Archive for category Execution
The difference between sales and business development
People love to talk about business development and say they are business development experts instead of sales experts. Only problem is that most entreneurs need both but mostly sales. Why? The answer is cash flow.
Sales is immediate. You get somebody to buy your companies products and services, typically for cash in a specific amount of time. Sales helps cash flow now.
Business development is long term. You get somebody to forge an alliance that will sell products of your company in the future. Either the other person’s company will buy your products or their efforts will cause your products to sell in the marketplace. Business development keeps your cash flowing going in the future.
For most entrepreneurs, the reality is that they should spend most of their time on sales and only a small part of their time on business development. If they only spend all their time on sales, they may not be able to find opportunities that will help them grow. If they spend less time on sales, they can easily run out of cash.
Investors want to see some aspects of both; and there is really no recommended balance. The best ratio is one where there are enough sales to keep the cash flow high enough to afford growth and enough business development to identify where and how the company will grow. Each company is different and it’s the job of management to find that balance.
First Ascent Ventures final say on Microseed accelerators
I really suggest this website, especially for these three articles on microseed accelerators. In their last article on the subject, they look at the success rate. Without going into the detail I recommend you read the article; they recommend that you seek out the accelerators if that fits your business model.
The only drawbacks they point out is the unwillingness of some entrepreneurs to part with 6% of stock for 25k. The reality is that this is not a tremendous amount of money, but at the same time, you are more likely to get this funding, which in turn will make you more likely to get later funding through their contacts. This investment typically values a company at $416,000. However, with the next level of investment you can value a company between $2,000,000 and $8,000,000; meaning that another 25% to 50% stake can get you $500,000 to $4,000,000 in more working capital.
Until you have been through the rounds trying to get money or working with VCs considering money you do not realize how hard it is to get investment. By lowering the barriers to getting investment (smaller dollars, willingness to take on higher risk) microseed accelerators could be opening the doors to a lot more entrepreneurs to get investors. At the same time the accelerators are providing tangible benefits of training and contacts. Translate contacts into future sales.
My only concern is on the investor side: is the risk to return ratio good enough for the microseed accelerators to make money. Right now, its too early to tell, but I hope to address this at least theoretically in a future post about this subject.
The reason behind Microseed Accelerators
Yesterday, I wrote about James St. Jean’s January article about New Venture Capital Models. He also wrote a part 2, addressing why these new business models are cropping up. Go read his article.

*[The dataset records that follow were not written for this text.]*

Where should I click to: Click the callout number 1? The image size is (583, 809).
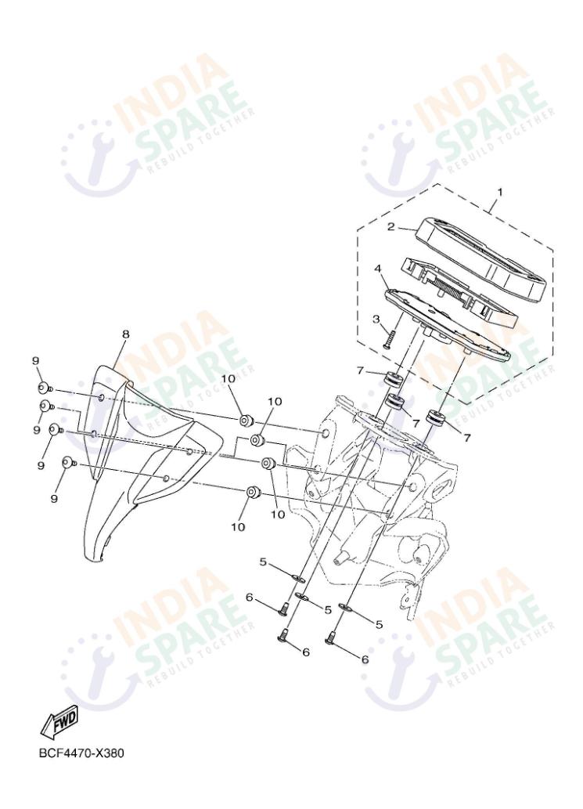(x=499, y=191)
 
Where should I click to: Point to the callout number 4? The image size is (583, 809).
(x=378, y=269)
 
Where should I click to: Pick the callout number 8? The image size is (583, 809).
(x=125, y=334)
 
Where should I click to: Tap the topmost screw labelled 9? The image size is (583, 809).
(x=44, y=386)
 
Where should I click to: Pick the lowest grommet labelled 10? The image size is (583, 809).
(x=253, y=493)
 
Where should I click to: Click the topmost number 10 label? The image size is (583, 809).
(x=227, y=380)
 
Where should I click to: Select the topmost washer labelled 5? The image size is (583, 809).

In summary, he said that it was first started by Paul Graham in 2005. Graham was new to the investing scene, a creative thinker and not tainted by the old ways. Sound familiar? This is how most entrepreneurs start when they break off from a large company. Unwilling to say “because that is how we always do it” entrepreneurs are willing to take a look at new ways that may offer advantages. Graham did this to investing.
Furthermore, it seems that NOW is almost a “perfect storm” for investing in small startups. You have products becoming cheaper to build and launch, a shift in traditional venture capital funds to larger investments leaving a vacancy for small investors, and the role of the internet in providing services (and products) to niche markets in a profitable manner. This leaves an opportunity for these microseed accelerators to fill.
The conclusion that St. Jean draws is since smaller capital is at risk the penalty for failure is a lot lower and so this fosters more creative and risky ideas. I agree that this is probably the governing reason for the idea of investing in smaller amounts but not that this is the reason behind providing the extra support.
My supposition is that certain people see a value in a skunkworks: A small team of dedicated developers focused on one goal with little or no distractions of a large bureaucracy but with the support and the skills that a major corporation provides. These certain people came from large companies and business schools where these skills and situations were studied and fine tuned. Realizing they could duplicate this in a skunkworks scenario it is just a matter of finding funding and the right entrepreneurs to make this work.
What makes the right entrepreneurs is THE discussion for this blog. Ultimately, it will not be just skills and experience, but also the entrepreneurs’ willingness to learn and grow into the role of a successful company.
The microseed accelerator model
Posted by Steve in Capitalization, Execution on September 14, 2009
A couple of weeks ago I had the opportunity to interview the founder of a new venture in Dallas, a microseed accelerator. This is a relatively new business model for venture capitalists.
Originally, there were incubators, which were venues that provide office space and a variety of business office and infrastructure back office services to startups. The idea was that by providing these specialized needs to startups they could focus the startup on what they do best, create and sell a product. The result would be rapid growth.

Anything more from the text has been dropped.